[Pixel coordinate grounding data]
* * * * * * * * *

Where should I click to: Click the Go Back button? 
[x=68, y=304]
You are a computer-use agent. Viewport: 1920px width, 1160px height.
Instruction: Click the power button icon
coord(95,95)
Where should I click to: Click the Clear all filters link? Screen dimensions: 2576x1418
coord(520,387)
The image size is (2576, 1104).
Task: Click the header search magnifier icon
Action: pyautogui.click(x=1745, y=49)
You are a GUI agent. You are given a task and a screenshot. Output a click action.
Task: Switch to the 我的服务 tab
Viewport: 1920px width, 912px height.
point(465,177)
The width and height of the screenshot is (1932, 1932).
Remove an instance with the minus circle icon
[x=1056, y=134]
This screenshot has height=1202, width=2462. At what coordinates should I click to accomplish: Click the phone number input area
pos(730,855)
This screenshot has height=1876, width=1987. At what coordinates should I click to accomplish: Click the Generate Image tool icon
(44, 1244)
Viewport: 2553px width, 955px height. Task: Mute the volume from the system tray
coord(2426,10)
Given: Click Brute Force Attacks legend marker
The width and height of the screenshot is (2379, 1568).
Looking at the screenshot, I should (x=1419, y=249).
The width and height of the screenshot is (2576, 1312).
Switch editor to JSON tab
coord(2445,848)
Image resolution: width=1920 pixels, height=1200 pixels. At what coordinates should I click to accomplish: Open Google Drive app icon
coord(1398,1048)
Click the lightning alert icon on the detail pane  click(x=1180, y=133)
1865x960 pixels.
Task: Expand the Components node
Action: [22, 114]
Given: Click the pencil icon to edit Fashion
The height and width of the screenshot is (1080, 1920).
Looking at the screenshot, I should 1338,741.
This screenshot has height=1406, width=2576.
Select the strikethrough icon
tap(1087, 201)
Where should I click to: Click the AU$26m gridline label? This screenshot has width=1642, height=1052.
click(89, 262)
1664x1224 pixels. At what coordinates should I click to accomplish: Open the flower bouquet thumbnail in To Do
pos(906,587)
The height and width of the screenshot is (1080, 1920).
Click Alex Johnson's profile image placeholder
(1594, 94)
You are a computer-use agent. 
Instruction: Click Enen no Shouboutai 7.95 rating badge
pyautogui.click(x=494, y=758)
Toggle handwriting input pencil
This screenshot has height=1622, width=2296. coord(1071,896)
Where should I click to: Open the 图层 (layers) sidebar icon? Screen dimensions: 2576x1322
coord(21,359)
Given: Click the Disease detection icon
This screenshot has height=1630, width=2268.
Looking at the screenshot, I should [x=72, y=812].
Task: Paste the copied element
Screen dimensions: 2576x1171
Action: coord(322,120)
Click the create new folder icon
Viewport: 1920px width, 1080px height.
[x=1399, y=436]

* * * * * * * * *

§ EXERCISE PROMPT
Considering the records line by line, how many lines hold the string "agent"? Say only the number.

§ FINISHED TASK
3